COURT OF APPEALS

DECISION

DATED AND FILED

 

June 30, 2004

 

Cornelia G. Clark

Clerk of Court of Appeals

 

 

 

NOTICE

 

 

This opinion is subject to further editing.  If published, the official version will appear in the bound volume of the Official Reports. 

 

A party may file with the Supreme Court a petition to review an adverse decision by the Court of Appeals.  See Wis. Stat. § 808.10 and Rule 809.62. 

 

 

 

 

Appeal No. 

03-2560

 

Cir. Ct. No.  03SC000346

STATE OF WISCONSIN   

IN COURT OF APPEALS

 

DISTRICT II

 

 

 

 

Fred Wessel,

 

                        Plaintiff-Respondent,

 

              v.

 

Brian Schmidlin,

 

                        Defendant-Appellant.

 

 

 

 

            APPEAL from a judgment of the circuit court for Ozaukee County:  Paul V. Malloy, Judge.  Affirmed. 

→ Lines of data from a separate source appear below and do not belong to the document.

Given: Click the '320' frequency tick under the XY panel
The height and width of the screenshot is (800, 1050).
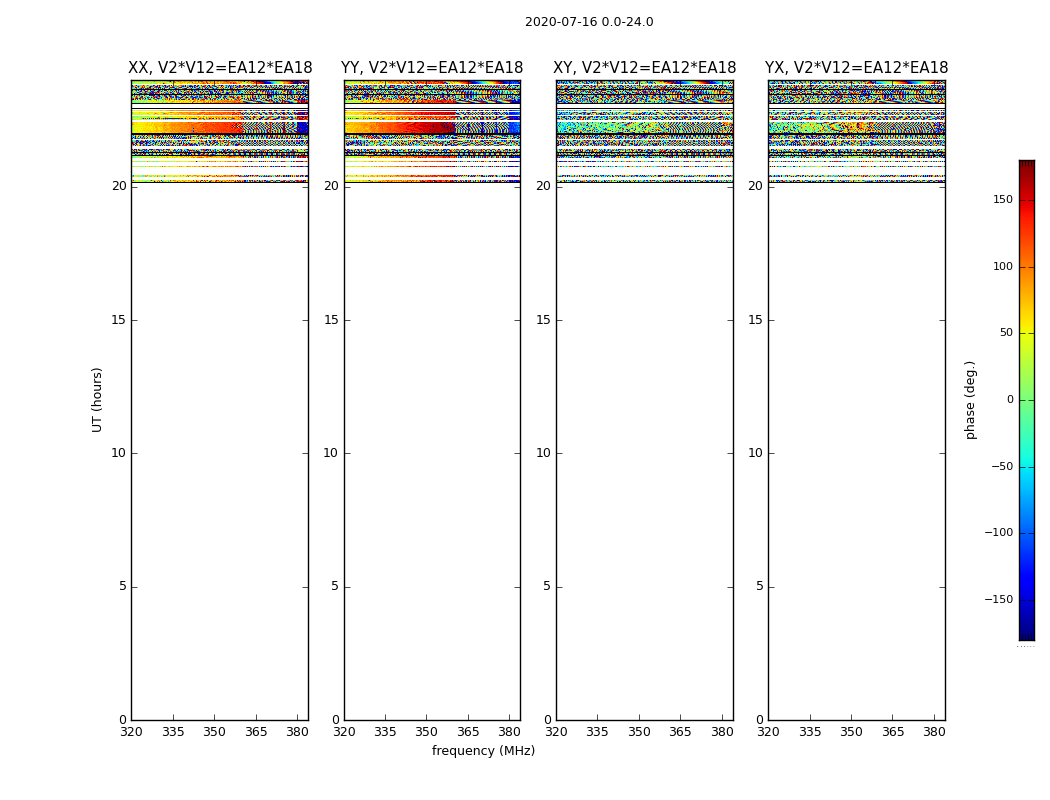Looking at the screenshot, I should click(x=556, y=732).
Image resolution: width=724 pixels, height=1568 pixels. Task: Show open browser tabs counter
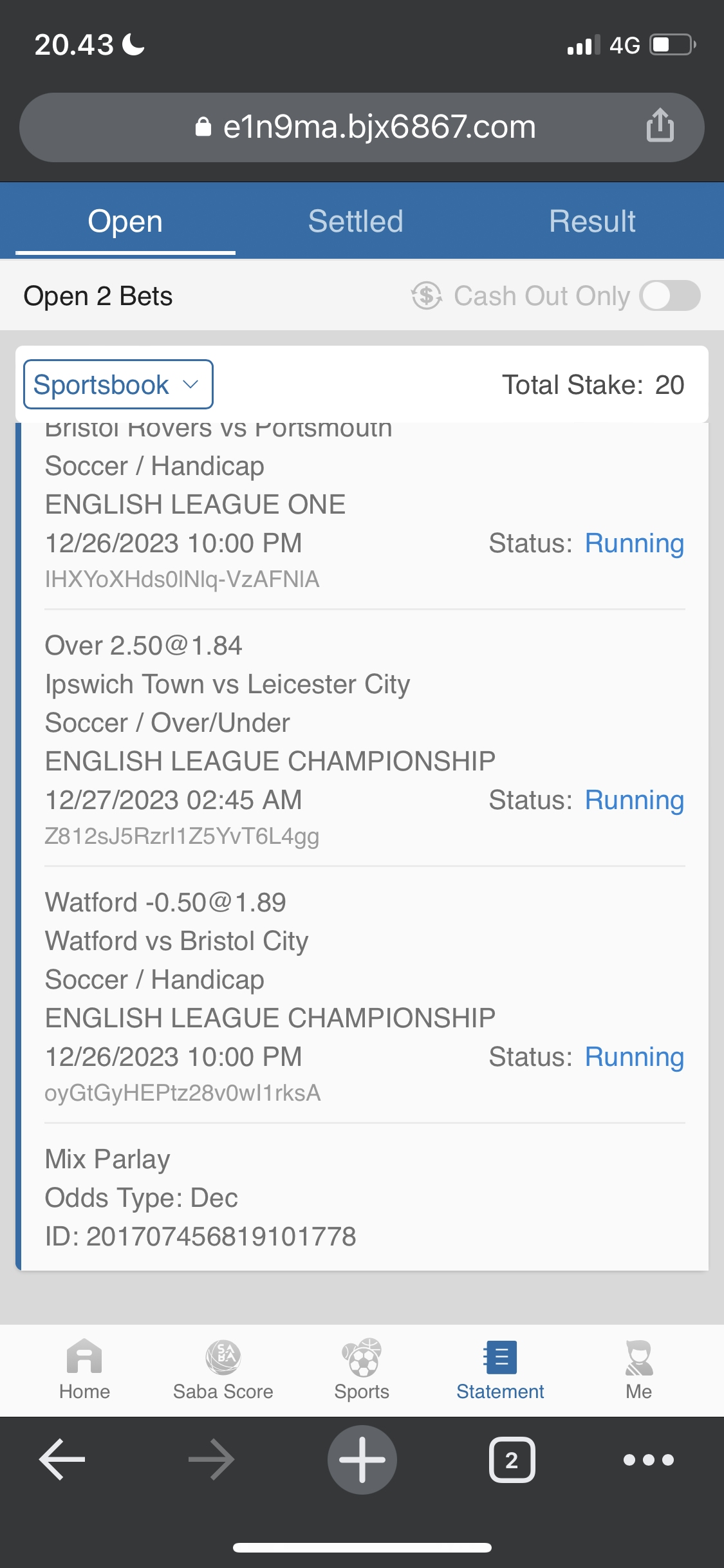(512, 1459)
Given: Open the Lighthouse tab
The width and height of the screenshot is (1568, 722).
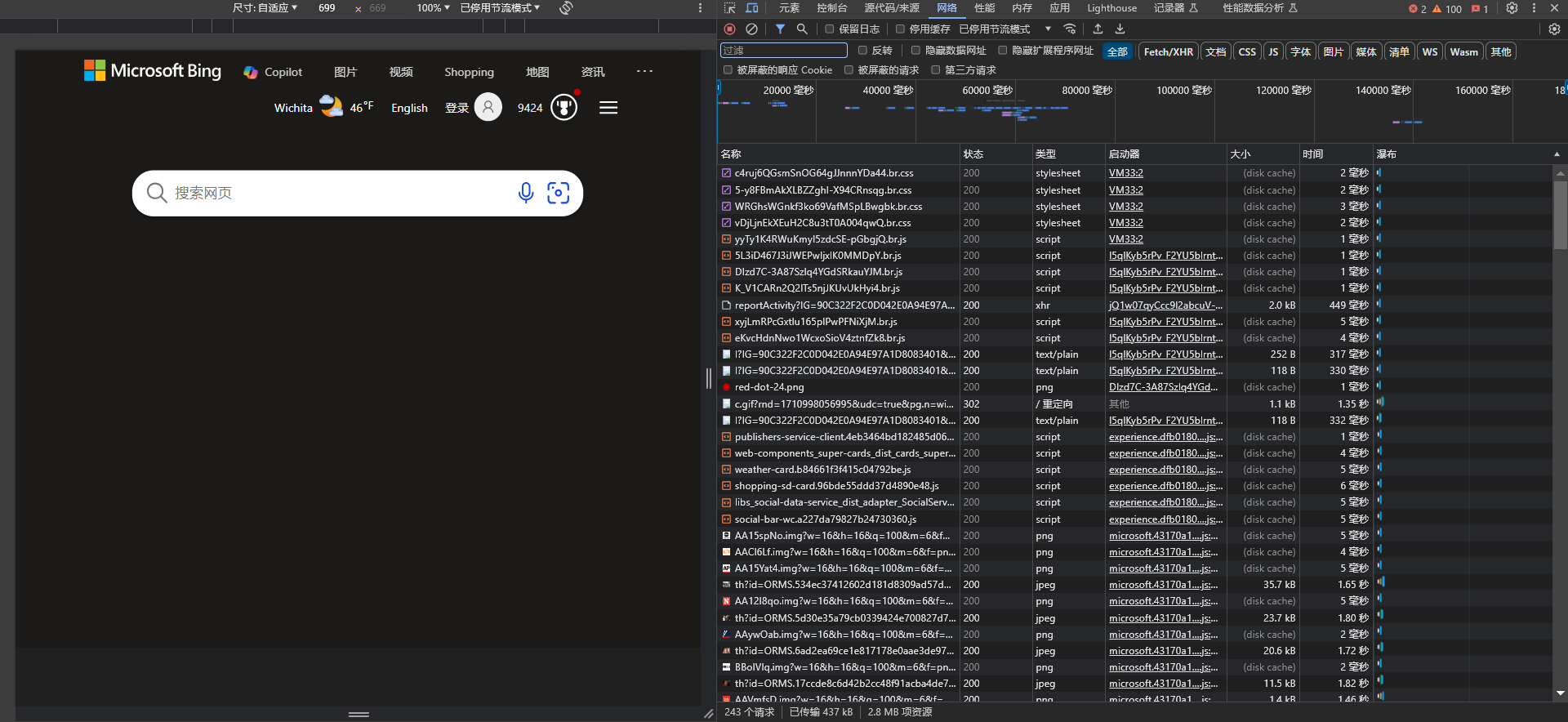Looking at the screenshot, I should pyautogui.click(x=1111, y=8).
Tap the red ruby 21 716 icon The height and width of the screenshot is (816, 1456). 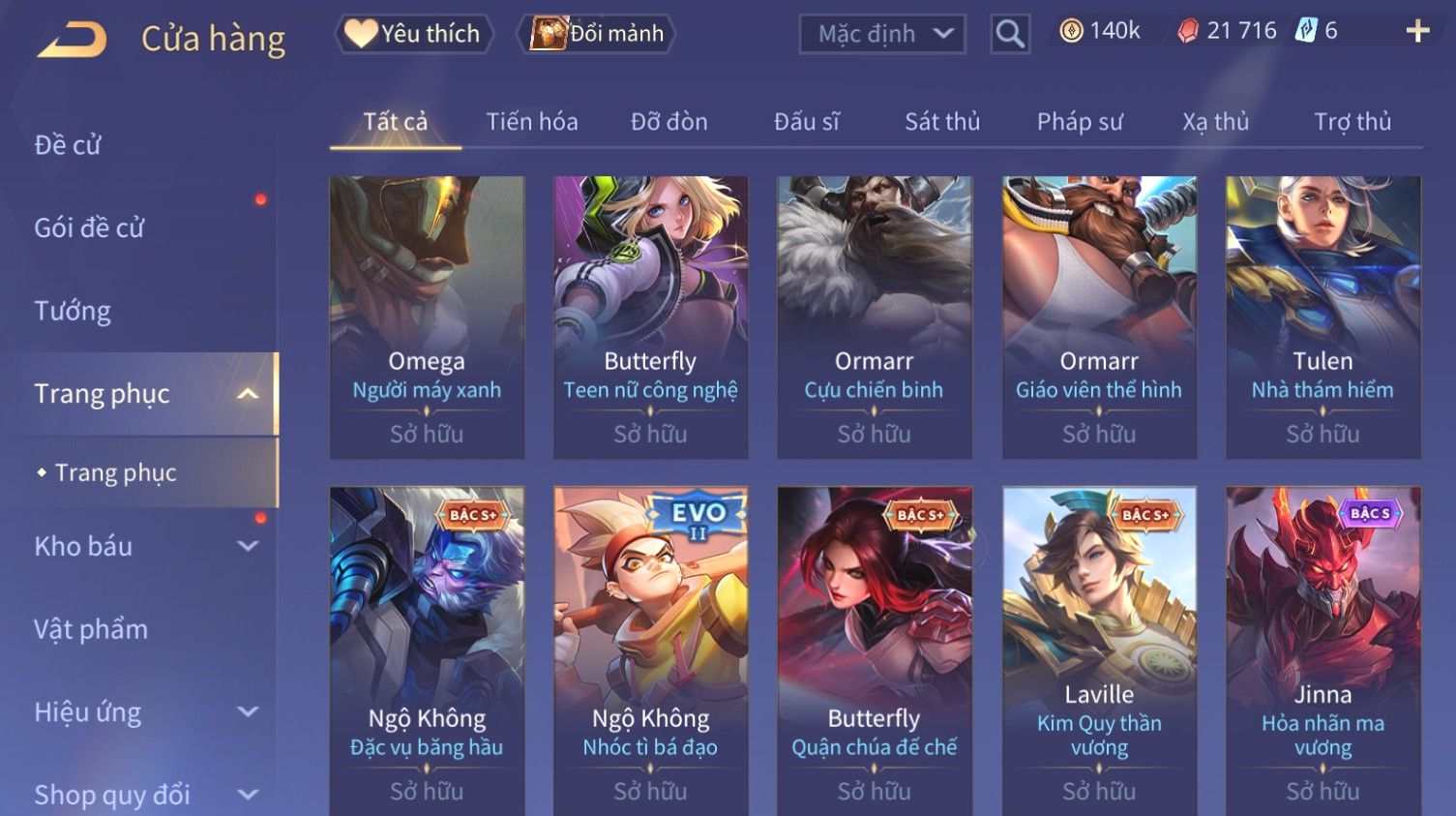(1188, 31)
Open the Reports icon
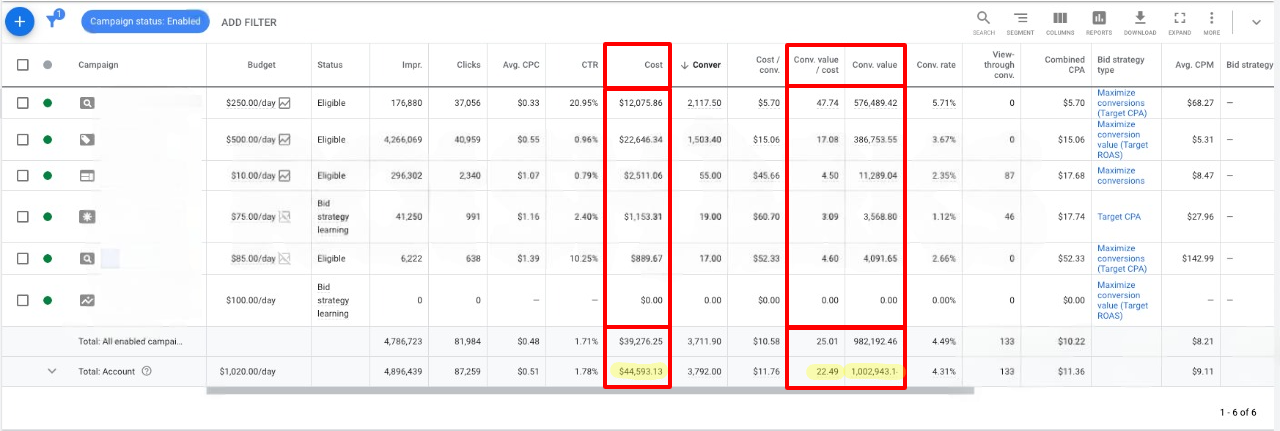 point(1099,18)
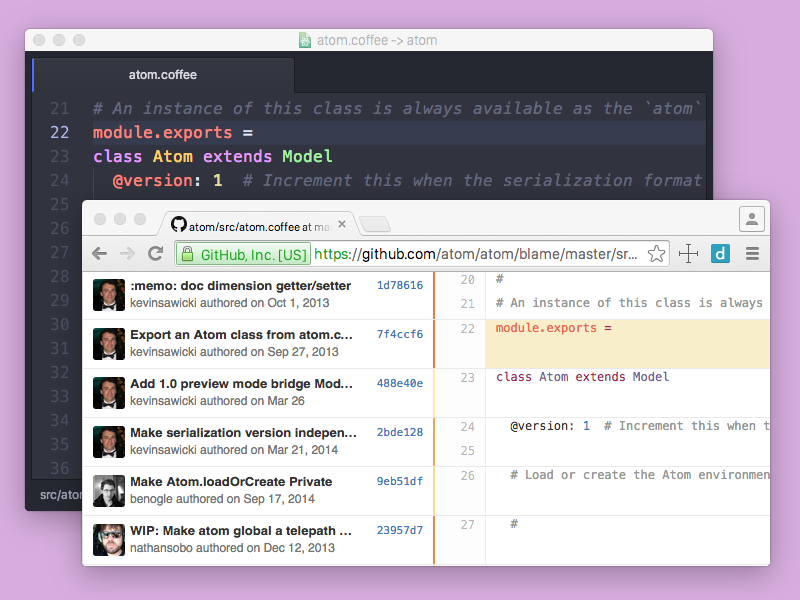Reload the page with the refresh icon

[x=157, y=254]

1        BROWN, J.[1]  Brian Schmidlin appeals from a judgment requiring him to reimburse Fred Wessel, his business partner, for his share of two direct payments on corporate loan principals that were personally guaranteed by Wessel and Schmidlin and for his share of attorney’s fees incurred in the process of dissolving their company, Schmidlin Wessel Productions, Inc.  We hold that under the equitable theory of contribution, Wessel is entitled to reimbursement for Schmidlin’s share of the corporate loans and of the attorney’s fees.  We affirm.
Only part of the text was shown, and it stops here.